Rasa tidak suka, penolakan terhadap kehadiran kita akan menimbulkan
ketidaknyamanan dan atau rasa tidak aman pada diri kita. Hal ini bila berlanjut
dapat menjadi potensi bahaya yang tidak jarang pula menjadi bahaya. Tidak
jarang pula masyarakat pedalaman yang akan merasa tidak aman bila wilayahnya
dimasuki orang asing. Bagi kita sikap mereka sering kita anggap agresif, yang
sesungguhnya itu adalah manifestasi dari rasa tidak aman itu. Pendekatan yang
cermat perlu kita lakukan agar situasi itu tidak menjadi potensi bahaya.
2.
Bahaya Subjektif
a.
Kondisi Kebugaran (fitness)
Subject
: Berkegiatan di alam terbuka dalam tingkatan tertentu menuntut kebugaran tubuh
pelakunya. Tidak saja sitem peredaran darahnya (cardios culary), metabolisme
tubuh, kekuatan otot-ototnya, tetapi juga daya pertahanan tubuhnya terhadap
perubahan-perubahan cuaca (berkaitan dengan temperatur, kebasahan angin).

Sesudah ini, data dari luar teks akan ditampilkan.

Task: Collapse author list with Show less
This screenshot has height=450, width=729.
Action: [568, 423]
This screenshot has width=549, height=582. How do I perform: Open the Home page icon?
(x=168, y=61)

Sering juga berkegiatan di gunung dan hutan mengharuskan kita melakukan irama
dan siklus kehidupan yang tidak teratur. Atau setidaknya tidak sebagaimana pada
kehidupan kita sehari-hari. Situasi dan kondisi ini dapat menjadi potensi
bahaya apabila kebugaran tubuh pelaku tidak dapat memenuhi sebagaimana yang
dituntut kegiatan itu.
b.
Kondisi Kemampuan Tekhnis (Technical Skills)
Subyek
: Sebentuk pengetahuan dan keterampilan tekhnis tentu saja dituntut dalam
berkegiatan di gunung dan hutan. Keterampilan untuk dapat bergerak dengan
efisien serta efektif, mengontrol keseimbangan dan irama gerak tubuh serta
beristirahat secara efektif tapi efisien. Hal ini juga harus ditunjang dengan
pengetahuah apa saja, peralatan pembantu yang dibutuhkan secara tepat, serta
penggunaanya secara benar untuk membantunya bergerak atau beristirahat.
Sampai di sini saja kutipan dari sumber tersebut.